■ Task description
Transcribe the lines of the listing without any changes, beginning at the line that contains "This screenshot has height=1450, width=678." and continuing through the end of the listing.

Word and element location data
..........
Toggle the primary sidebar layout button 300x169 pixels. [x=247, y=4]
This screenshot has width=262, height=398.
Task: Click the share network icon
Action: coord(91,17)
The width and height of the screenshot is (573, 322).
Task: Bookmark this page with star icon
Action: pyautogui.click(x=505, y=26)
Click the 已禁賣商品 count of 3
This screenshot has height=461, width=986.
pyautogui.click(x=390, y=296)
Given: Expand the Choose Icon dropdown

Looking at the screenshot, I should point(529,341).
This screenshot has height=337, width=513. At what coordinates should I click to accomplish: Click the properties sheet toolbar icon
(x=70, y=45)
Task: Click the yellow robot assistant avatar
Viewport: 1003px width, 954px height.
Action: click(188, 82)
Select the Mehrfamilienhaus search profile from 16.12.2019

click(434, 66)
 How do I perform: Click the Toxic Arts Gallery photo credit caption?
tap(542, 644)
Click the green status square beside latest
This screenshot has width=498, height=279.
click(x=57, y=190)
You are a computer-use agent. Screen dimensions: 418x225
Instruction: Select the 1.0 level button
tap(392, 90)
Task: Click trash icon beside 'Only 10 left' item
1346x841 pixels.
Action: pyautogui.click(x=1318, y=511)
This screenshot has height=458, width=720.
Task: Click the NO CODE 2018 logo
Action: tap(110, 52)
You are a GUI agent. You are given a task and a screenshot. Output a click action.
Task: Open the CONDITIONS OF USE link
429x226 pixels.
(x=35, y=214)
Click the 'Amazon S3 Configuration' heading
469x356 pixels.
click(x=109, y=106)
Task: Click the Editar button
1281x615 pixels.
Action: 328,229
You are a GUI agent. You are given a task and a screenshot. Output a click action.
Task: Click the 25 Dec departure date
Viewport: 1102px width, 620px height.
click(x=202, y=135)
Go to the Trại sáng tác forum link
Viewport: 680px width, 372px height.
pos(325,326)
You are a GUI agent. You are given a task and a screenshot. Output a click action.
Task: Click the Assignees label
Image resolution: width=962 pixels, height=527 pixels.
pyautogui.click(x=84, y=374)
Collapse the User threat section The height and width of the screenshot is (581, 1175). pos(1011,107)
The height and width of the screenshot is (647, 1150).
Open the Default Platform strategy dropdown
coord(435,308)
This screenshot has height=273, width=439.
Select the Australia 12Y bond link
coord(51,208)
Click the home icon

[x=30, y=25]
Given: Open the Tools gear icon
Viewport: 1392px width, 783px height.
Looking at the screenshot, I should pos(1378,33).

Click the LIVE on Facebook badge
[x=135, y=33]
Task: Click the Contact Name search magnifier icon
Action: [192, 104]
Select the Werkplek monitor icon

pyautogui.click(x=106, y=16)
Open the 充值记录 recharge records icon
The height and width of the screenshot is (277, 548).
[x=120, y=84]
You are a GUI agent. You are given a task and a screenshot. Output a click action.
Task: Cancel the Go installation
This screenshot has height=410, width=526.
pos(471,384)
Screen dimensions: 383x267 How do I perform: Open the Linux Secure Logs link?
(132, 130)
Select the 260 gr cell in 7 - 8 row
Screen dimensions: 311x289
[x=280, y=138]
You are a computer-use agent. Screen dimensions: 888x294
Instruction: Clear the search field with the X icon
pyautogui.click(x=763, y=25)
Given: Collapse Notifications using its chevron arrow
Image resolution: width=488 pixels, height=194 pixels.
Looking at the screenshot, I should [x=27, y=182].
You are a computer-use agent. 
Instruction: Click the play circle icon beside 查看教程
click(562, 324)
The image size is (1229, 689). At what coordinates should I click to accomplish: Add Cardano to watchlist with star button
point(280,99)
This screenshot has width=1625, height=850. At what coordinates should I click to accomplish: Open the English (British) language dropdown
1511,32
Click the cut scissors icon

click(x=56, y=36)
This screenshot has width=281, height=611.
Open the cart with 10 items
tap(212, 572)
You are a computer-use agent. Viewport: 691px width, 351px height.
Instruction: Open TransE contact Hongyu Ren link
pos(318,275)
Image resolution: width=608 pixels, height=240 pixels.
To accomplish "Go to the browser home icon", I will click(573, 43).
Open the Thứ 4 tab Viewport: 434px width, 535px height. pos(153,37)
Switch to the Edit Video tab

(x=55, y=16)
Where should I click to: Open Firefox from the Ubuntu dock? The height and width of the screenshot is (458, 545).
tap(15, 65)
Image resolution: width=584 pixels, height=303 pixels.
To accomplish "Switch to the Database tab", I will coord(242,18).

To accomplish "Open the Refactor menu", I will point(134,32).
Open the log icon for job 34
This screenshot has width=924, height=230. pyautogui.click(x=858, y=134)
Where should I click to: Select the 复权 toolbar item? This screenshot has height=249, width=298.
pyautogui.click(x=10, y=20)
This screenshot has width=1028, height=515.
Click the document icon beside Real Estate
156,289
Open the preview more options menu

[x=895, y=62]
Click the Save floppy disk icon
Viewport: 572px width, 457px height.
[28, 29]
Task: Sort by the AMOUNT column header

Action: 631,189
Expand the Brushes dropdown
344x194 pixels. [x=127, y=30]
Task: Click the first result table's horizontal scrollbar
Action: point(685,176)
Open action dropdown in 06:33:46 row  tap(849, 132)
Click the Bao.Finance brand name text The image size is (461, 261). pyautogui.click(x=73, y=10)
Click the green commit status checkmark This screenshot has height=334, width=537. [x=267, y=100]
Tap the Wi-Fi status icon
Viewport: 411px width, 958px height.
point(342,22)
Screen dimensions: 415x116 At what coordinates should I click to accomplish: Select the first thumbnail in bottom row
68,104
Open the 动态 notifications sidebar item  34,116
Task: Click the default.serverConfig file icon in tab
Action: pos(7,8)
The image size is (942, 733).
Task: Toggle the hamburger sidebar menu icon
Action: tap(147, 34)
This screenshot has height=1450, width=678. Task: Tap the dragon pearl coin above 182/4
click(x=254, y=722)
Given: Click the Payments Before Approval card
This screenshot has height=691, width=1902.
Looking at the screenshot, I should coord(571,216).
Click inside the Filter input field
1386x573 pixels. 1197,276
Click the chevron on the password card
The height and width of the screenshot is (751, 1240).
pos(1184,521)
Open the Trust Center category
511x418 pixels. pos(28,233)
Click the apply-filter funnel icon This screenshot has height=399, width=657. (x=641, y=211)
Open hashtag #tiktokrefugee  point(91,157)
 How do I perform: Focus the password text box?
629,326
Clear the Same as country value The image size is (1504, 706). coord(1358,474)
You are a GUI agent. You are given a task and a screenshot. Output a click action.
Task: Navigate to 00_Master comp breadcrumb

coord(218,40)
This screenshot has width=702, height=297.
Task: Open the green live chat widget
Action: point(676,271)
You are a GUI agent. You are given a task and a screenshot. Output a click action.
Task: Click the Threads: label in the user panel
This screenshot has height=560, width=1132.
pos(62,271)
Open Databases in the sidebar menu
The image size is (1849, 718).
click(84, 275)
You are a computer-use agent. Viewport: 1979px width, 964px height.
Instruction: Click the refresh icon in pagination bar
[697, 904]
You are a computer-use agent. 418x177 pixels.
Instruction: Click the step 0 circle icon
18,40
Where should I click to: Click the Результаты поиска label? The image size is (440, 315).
..........
■ Solution
This screenshot has height=1450, width=678. Task: Tap the dragon pearl coin above 182/4
click(x=254, y=722)
Given: Click the Payments Before Approval card
This screenshot has height=691, width=1902.
Looking at the screenshot, I should coord(571,216).
Click inside the Filter input field
1386x573 pixels. 1197,276
Click the chevron on the password card
The height and width of the screenshot is (751, 1240).
pos(1184,521)
Open the Trust Center category
511x418 pixels. pos(28,233)
Click the apply-filter funnel icon This screenshot has height=399, width=657. (x=641, y=211)
Open hashtag #tiktokrefugee  point(91,157)
 How do I perform: Focus the password text box?
629,326
Clear the Same as country value The image size is (1504, 706). coord(1358,474)
You are a GUI agent. You are given a task and a screenshot. Output a click action.
Task: Navigate to 00_Master comp breadcrumb

coord(218,40)
This screenshot has width=702, height=297.
Task: Open the green live chat widget
Action: point(676,271)
You are a GUI agent. You are given a task and a screenshot. Output a click action.
Task: Click the Threads: label in the user panel
This screenshot has height=560, width=1132.
pos(62,271)
Open Databases in the sidebar menu
The image size is (1849, 718).
click(84, 275)
You are a computer-use agent. Viewport: 1979px width, 964px height.
Instruction: Click the refresh icon in pagination bar
[697, 904]
You are a computer-use agent. 418x177 pixels.
Instruction: Click the step 0 circle icon
18,40
Where should I click to: Click the Результаты поиска label? The image size is (440, 315).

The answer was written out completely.